From 3f53afe7996fb7298130c0577fe20c8f0724d4a4 Mon Sep 17 00:00:00 2001
From: Seok Won <alfex4936@gmail.com>
Date: Mon, 7 Dec 2020 11:26:26 +0900
Subject: [PATCH] Update ajou notice parser

Before: some notices have their name in notices

[writer]: [writer] title

After: remove writer in titles

[writer]: title
---
 python/src/AjouSlackProducer.py |  3 +++
 python/tests/test_parser.py     | 10 ++++++----
 2 files changed, 9 insertions(+), 4 deletions(-)

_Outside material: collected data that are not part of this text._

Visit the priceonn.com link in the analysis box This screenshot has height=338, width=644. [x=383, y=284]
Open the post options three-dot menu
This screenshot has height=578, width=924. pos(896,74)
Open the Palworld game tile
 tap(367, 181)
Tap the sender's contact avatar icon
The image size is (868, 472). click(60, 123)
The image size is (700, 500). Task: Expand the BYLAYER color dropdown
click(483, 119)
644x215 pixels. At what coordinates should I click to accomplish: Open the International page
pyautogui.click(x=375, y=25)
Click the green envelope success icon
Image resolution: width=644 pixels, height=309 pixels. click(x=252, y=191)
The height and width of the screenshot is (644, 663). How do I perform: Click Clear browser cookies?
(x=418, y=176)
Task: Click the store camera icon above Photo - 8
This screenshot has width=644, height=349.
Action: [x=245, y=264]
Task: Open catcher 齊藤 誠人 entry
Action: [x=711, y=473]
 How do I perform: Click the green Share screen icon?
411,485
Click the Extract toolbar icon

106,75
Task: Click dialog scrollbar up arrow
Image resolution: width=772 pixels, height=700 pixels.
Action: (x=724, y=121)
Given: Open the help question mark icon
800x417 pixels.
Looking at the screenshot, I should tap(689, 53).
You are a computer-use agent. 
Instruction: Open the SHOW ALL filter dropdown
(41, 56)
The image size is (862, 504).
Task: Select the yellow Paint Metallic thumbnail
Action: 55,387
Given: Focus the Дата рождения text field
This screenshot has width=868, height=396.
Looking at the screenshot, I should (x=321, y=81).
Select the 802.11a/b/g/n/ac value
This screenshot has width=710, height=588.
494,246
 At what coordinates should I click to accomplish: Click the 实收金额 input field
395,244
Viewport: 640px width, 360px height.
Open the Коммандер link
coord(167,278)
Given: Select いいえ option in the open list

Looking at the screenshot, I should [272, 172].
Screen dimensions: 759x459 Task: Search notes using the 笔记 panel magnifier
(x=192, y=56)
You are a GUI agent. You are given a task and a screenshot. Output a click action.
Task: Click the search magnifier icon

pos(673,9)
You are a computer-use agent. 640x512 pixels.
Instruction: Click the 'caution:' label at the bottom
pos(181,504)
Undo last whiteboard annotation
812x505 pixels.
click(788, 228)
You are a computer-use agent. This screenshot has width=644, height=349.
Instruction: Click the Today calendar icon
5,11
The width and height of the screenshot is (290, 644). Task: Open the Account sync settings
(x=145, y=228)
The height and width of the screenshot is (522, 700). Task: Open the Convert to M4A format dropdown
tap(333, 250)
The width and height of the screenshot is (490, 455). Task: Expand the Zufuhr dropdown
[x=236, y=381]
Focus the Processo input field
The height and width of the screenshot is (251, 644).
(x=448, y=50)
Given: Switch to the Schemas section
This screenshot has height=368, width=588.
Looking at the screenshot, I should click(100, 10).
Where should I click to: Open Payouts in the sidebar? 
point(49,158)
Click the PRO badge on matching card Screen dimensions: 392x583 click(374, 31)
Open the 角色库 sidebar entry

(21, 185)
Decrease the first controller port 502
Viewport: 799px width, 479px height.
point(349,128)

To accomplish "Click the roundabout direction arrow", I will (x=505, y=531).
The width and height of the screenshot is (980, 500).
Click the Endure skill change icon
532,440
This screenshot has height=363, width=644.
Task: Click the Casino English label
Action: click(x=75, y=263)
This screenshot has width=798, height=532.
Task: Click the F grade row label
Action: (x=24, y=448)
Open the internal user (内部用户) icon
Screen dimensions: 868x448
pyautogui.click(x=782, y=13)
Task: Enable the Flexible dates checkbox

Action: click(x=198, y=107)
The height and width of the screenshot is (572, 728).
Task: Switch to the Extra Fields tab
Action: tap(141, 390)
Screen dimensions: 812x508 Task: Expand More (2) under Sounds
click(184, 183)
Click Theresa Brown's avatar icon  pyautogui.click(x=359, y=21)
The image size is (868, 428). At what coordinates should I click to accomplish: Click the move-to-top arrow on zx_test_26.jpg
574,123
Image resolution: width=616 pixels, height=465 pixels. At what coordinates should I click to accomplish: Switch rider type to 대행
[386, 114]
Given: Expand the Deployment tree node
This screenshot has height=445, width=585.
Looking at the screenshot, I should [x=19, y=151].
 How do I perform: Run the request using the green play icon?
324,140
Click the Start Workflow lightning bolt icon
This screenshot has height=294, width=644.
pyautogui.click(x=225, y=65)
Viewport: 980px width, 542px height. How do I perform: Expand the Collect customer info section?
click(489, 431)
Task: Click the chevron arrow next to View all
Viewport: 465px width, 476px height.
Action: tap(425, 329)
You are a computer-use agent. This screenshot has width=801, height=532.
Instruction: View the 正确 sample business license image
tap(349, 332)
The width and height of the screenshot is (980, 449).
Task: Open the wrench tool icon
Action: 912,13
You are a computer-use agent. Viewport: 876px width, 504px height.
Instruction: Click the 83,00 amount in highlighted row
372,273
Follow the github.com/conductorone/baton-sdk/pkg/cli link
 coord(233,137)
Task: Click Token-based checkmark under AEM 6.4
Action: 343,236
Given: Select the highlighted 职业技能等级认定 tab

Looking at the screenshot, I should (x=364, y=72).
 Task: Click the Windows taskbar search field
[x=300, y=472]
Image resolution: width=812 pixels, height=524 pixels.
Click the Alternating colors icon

diff --git a/python/src/AjouSlackProducer.py b/python/src/AjouSlackProducer.py
index d1d09bc..3706dec 100644
--- a/python/src/AjouSlackProducer.py
+++ b/python/src/AjouSlackProducer.py
@@ -22,6 +22,9 @@ def acked(err, msg):
 
 # Make data into dictionary format
 def makeJson(postId, postTitle, postDate, postLink, postWriter):
+    duplicate = "[" + postWriter + "]"
+    if duplicate in postTitle:  # writer: [writer] title
+        postTitle = postTitle.replace(duplicate, "").strip()  # -> writer: title
     return {
         postId: {
             "TITLE": postTitle,
diff --git a/python/tests/test_parser.py b/python/tests/test_parser.py
index 91d2295..736a684 100644
--- a/python/tests/test_parser.py
+++ b/python/tests/test_parser.py
@@ -5,9 +5,13 @@ from bs4 import BeautifulSoup
 
 
 ADDRESS = "https://www.ajou.ac.kr/kr/ajou/notice.do"
+LENGTH = 10
 
 # Make data into dictionary format
 def makeJson(postId, postTitle, postDate, postLink, postWriter):
+    duplicate = "[" + postWriter + "]"
+    if duplicate in postTitle:  # writer: [writer] title
+        postTitle = postTitle.replace(duplicate, "").strip()  # -> writer: title
     return {
         postId: {
             "TITLE": postTitle,
@@ -19,7 +23,6 @@ def makeJson(postId, postTitle, postDate, postLink, postWriter):
 
 
 def parser():
-    LENGTH = 10
     req = requests.get(f"{ADDRESS}?mode=list&&articleLimit={LENGTH}&article.offset=0")
     req.encoding = "utf-8"
     html = req.text
@@ -47,7 +50,6 @@ def test_parse():
         postTitle = posts[i].text.strip()
         postDate = dates[i].text.strip()
         postWriter = writers[i].text
-
         assert int(postId) > 10000, f"postId is None."
         assert postLink is not None, f"postLink is None."
         assert postTitle is not None, f"postTitle is None."
@@ -55,10 +57,10 @@ def test_parse():
         assert postWriter is not None, f"postWriter is None."
 
         data = makeJson(postId, postTitle, postDate, postLink, postWriter)
-        print("data", json.dumps(data[postId]))
+        temp = json.dumps(data[postId])
+        print("data", json.loads(temp))
 
 
 if __name__ == "__main__":
     test_parse()
     # print(next(iter(read["POSTS"].keys())))  # Last Key
-
-- 
GitLab